The screenwriter Aaron Sorkin once quipped, “What is the big deal about accuracy purely for accuracy’s sake, and can we not have the true be the enemy of the good?” Generally speaking, I object to this sentiment. Though Sorkin himself may be a writer of enough talent to overcome the inadequacy of inaccuracy, his work represents an occasional exception to my belief that if a film embraces historical fact then it is lazy filmmaking to manipulate that fact for the sake of narrative.
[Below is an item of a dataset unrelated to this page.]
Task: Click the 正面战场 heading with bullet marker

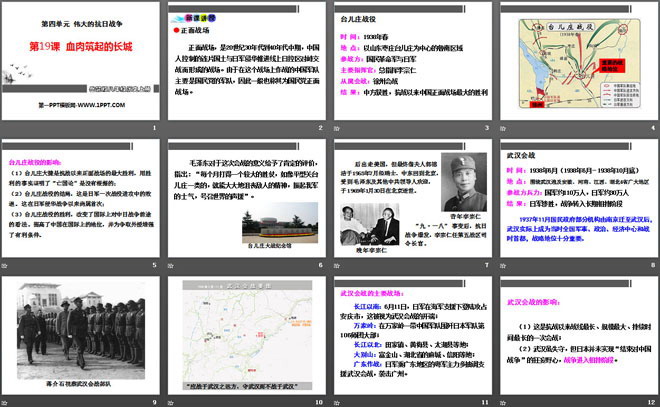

There are a number of scenes in Joe Wright’s Darkest Hour, a film that pursues the first few weeks of Winston Churchill’s first term as Prime Minister in 1940, that are noticeably fabricated. I have read Wright defend these scenes as a “fictionalisation of an ’emotional truth,'” which is a euphemism for Wright’s own inability to convey that emotional truth with fact. Darkest Hour certainly isn’t the worst offender when it comes to bending the truth (The Imitation Game is one critically lauded film that comes readily to mind that is a critical offender in this regard), but screenwriter Anthony McCarten is no Aaron Sorkin, and the mistruths in his film stand out like a sore thumb.

darkest hour

Historically speaking, what Darkest Hour does well is outline the circumstances surrounding these brief weeks, including the resignation of Neville Chamberlain (Ronald Pickup) and the urgency of the Dunkirk evacuation that was deposited onto Churchill’s (Gary Oldman) lap from the outset of his term. Churchill sees no opportunity in bartering for peace with Hitler, an outlook that is hotly contested by Foreign Secretary Viscount Halifax (Stephen Dillane). The new Prime Minister’s popularity is precarious in parliament, in public and with King George VI (Ben Mendelsohn), instability that he must contend with while attending to the approaching Nazi threat.

If you know little about the state of affairs that Churchill faced, Wright does an admirable job at establishing them coherently. But this simplicity extends to the film’s faults. Wright’s version of Churchill and the war with Hitler borders on cartoonish, the director seemingly more preoccupied with obtaining broad appeal and with his own sense of aesthetic flair than with Churchill himself.

Visually, the film is skittish, which is incongruous for a film that largely orbits around old men speaking to one another. Consider Tomas Alfredson’s Tinker Tailor Soldier Spy, another Gary Oldman film that also focuses on British men talking. Alfredson’s film trusts its script and its actors enough to refrain from visual and performance histrionics.  What the exuberance in Darkest Hour ultimately means is that it’s difficult to connect with these events as real events, when that ought to have been exactly the point.

Similarly brash, McCarten’s script is very focused on hitting the right beats and not concerned enough whether it’s hitting them well. Characters, including Churchill himself, are broadly written only to serve the film’s point. Rather than provoke contemplation of genuinely  complications of democracy, Darkest Hour is occupied by heroes, villains and a wide-eyed, stoic British public that won’t surrender to Hitler, whatever the cost.

darkest hour

On the subject of eyes, the window to the soul, they are the ruination of prosthetics. As accomplished as prosthetics have become over the years, look no further than Joseph Gordon-Levitt’s awkward transformation into a younger Bruce Willis for an example of how the suspended imagination is often more powerful than visual manipulation. Gary Oldman’s eyes, so distinctive, antagonise the prosthetics work; perhaps a case that less make-up might have been more effective. James Franco’s Tommy Wiseau in The Disaster Artist faced a similar dilemma recently.

Biographical pictures have a tendency to comprehend their subject via the avenue of their humanity. But uncertainty and misgiving is a peculiar path to tread when exploring the legacy of Winston Churchill. Not to suggest that Churchill didn’t suffer from these very human qualities, but Darkest Hour nests on these traits, without ever convincingly conveying the attributes that Churchill is famous for even among those who barely know who he is. It ought not to be a principle mandate of every biopic to remind its audience that its subject is human. Churchill was not a superhuman, but Darkest Hour struggles with the reality that he was nonetheless an exceptional one.